The partnership with TCCEC continued. It was headed initially by John Hunter and later by Tony Eames. On the McCann-Erickson side the Coke Team was headed by George Balagtas and his group—me, Jojun Loanzon, Linda Barretto, Butch Tan were members of the account group then.
To us the arrival of Neville was like a gust—no, a whirlwind—of fresh air that blew us off our feet. We worked like crazy to turn the market around. We launched new packages, bottles with resealable caps, we introduced Hi-C and Mello-Yello. Most important of all, we did our famous sales force launches. We traveled to plants across the country carrying our slides and projectors putting on a war show for the entire sales force. We began our cola war in Manila, issuing battle uniforms to plant managers and officers. Plant managers were “generals.” The higher up you went the more stars and medals they got.

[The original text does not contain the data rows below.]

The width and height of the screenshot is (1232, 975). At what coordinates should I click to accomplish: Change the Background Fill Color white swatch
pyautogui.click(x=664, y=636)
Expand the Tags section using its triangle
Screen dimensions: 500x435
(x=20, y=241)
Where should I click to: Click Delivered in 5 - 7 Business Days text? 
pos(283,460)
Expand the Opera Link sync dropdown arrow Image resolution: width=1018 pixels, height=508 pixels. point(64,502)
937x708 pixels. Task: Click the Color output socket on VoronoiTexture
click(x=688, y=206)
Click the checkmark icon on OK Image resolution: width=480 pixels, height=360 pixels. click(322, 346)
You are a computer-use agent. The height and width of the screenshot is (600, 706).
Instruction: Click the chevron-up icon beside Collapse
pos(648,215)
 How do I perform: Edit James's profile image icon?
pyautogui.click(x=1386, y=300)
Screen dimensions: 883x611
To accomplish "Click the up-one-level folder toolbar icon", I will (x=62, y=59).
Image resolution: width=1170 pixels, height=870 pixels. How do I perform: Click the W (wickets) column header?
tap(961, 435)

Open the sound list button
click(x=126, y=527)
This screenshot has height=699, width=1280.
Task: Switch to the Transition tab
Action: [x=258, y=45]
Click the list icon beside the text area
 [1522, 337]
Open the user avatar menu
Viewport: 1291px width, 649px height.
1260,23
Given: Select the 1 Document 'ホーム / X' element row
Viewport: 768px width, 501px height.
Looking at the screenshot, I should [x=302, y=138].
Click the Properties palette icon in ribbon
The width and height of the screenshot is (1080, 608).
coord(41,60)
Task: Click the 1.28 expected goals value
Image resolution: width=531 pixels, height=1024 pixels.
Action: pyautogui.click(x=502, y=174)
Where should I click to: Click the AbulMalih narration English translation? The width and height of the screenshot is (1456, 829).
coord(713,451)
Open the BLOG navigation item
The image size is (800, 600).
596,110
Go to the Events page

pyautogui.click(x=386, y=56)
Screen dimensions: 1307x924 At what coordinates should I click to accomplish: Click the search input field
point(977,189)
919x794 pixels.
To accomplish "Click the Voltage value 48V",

Plants began to set up camouflage nets. As the plant managers saw what we did, they set up their plants with more sandbags and war equipment. Finally, in Davao for the last launch, Andy Jaldon borrowed tanks from the military and made them part of the entrance.
We watched our Coke sales go up as we traveled doing our plant launches followed by plaza concerts featuring the VST & Co. We packed into coaster buses carrying pillows—not to sleep on, but to put over our heads so the lights, the posters, the paraphernalia would not fall onto our heads and hurt us in case the coaster braked suddenly, which it did quite often. Finally we called the now-powerful sales force “The Tiger Force.” We launched the sales force at The Manila Hotel. We even had an anthem produced called The Eye of the Tiger.
Our clients—CCBPI under Neville and Kingking, TCCEC under Tony Eames—always told us what they wanted. We created it: a war theme for plant launches, The Tiger Force for the sales force, and later The Star Force—with Martin Nievera, Gary Valenciano, among many other talents —for Coca-Cola.
The day when we had 60 percent of the market arrived and stayed for a while. Then Neville left, became president of Coca-Cola Europe, then chairman and president of The Coca-Cola Company in Atlanta. Now he came as chairman of WWF. But he always had a soft spot in his heart for the Philippines because this is the place where his career took off.
That night when he saw me, we remembered everything we had done to turn the Philippine market around. He talked, said he needed to pay tribute to two groups of people. First, to those who stayed loyal to the company for 40 years and who would be awarded tonight; and second, to Barbara “Tweetums” Gonzalez, who did the work for the Tigers. “I told you I invented that,” Neville said, “but Tweetums did.” He made me stand up. I smiled before the entire ballroom. Neville Isdell instantly turned me into a star!
But no, while I was the one named, the one who stood up to face the crowd, the tribute was really for the Coke Team of McCann-Erickson, all of us starting with George Balagtas, who passed away before the pandemic; all of us who lost sleep, who left our families to launch endlessly around the country, who worked with our bodies and all our hearts to hit the 60 percent market share we all desired—this stardom was for all of us... at last.
I have only one thing to say. Thank you, Neville, for turning McCann-Erickson, Philippines into a shining star that night!